→ EXTRACTED TEXT
When the twelve tribes of Israel migrated to Egypt, they encountered a lifestyle foreign to them. The Egyptians were agriculturalists. As farmers, they despised shepherding because sheep and goats meant death to crops. Battles between farmers and shepherds are as old as they are fierce. The first murder in history erupted from a farmer’s resentment of a shepherd (Gen 4:1-8).

Egyptians considered sheep worthless for food and sacrifice. Egyptian art forms and historical records portray shepherds negatively. Neighboring Arabs–their enemy–were shepherds, and Egyptian hatred climaxed when shepherd kings seized Lower Egypt.

Pharaoh’s clean-shaven court looked down on the rugged shepherd sons of Jacob. Joseph matter-of-factly informed his brothers, “All shepherds are detestable to the Egyptians” (Gen. 46:34, NIV).

In the course of four hundred years, the Egyptians prejudiced the Israelites’ attitude toward shepherding. Jacob’s descendants became accustomed to a settled lifestyle and forgot their nomadic roots. When Israel later settled in Canaan (c. 1400 B.C.), the few tribes still retaining a fondness for pastoral life chose to live in the Transjordan (Num. 32:1-42).

After settling in Palestine, shepherding ceased to hold its prominent position. As the Israelites acquired more farmland, pasturing decreased. Shepherding became a menial vocation for the laboring class.

Often, the Bible tells of extraordinary shepherds. A millennia earlier, David, the “shepherd-king” of Israel, had cared for his people, just as he had cared for sheep when he was a boy shepherd in the fields outside Bethlehem. David could write the incredible words of Psalm 23, because he knew what it meant to be a good shepherd, and he knew that God was his good shepherd.

David tells us, “The Lord is my shepherd, I shall not be in want. He makes me lie down in green pastures, he leads me beside quiet waters” (vs. 1-2). And that isn’t all. The Lord guides. He protects with his rod and staff.

Jesus, the descendant of David, came to be the good shepherd. In the Gospel of John, Jesus said that he knows us as his sheep, and we are to know him (10:14-15). He promised to defend us from wolves, and not run away. But most importantly, he said that the good shepherd lays down his life for his sheep.

So consider this: On the night Jesus’ life began in this world, an inexorable process was set in motion-leading to the day when he would lay down his life for the world. All this in the fashion of a truly good shepherd. So an angelic visitation to shepherds in Bethlehem-men who understood feeding and guiding and saving-was the best way for Chapter One to begin.

Day 14: Great Faith and Grace and Seeing the ‘More Than’

This is how the birth of Jesus Christ came about: His mother Mary was pledged to be married to Joseph, but before they came together, she was found to be with child through the Holy Spirit. Because Joseph her husband was a righteous man and did not want to expose her to public disgrace, he had in mind to divorce her quietly. -Matthew 1:18-19

Can you imagine what it would feel like to find out that the person you had been pledge to marry was with child? Or, for us girls, the equivalent: having a child with another woman?

Joseph. A name meaning he will add or the more than. God did both.

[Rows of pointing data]

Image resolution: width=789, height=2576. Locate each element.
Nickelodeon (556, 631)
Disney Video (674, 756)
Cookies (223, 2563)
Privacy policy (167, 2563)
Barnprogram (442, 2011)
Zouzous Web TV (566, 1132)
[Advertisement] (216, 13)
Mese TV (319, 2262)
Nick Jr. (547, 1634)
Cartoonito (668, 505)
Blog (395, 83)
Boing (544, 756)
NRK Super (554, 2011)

→ GOALS
A - Decide whether each statement agrees with the passage on shepherds: (i) The Egyptians were agriculturalists. (ii) The Egyptians valued sheep for sacrifice. (iii) The tribes that kept a fondness for pastoral life chose to live in the Transjordan. For each statement, answer yes or no and quote the words from the passage that settle it.
B - Arrange the rows of pointing data as a Markdown table with the columns Number and Line. Start at the row that contains "Privacy policy (167, 2563)", include every row up to and including the last one, and leave out blank lines.

→ ANSWERS TO THE PROBLEMS
A -
(i) Yes: "The Egyptians were agriculturalists."
(ii) No: "Egyptians considered sheep worthless for food and sacrifice."
(iii) Yes: "the few tribes still retaining a fondness for pastoral life chose to live in the Transjordan"

B -
| Number | Line |
|---|---|
| 1 | Privacy policy (167, 2563) |
| 2 | Barnprogram (442, 2011) |
| 3 | Zouzous Web TV (566, 1132) |
| 4 | [Advertisement] (216, 13) |
| 5 | Mese TV (319, 2262) |
| 6 | Nick Jr. (547, 1634) |
| 7 | Cartoonito (668, 505) |
| 8 | Blog (395, 83) |
| 9 | Boing (544, 756) |
| 10 | NRK Super (554, 2011) |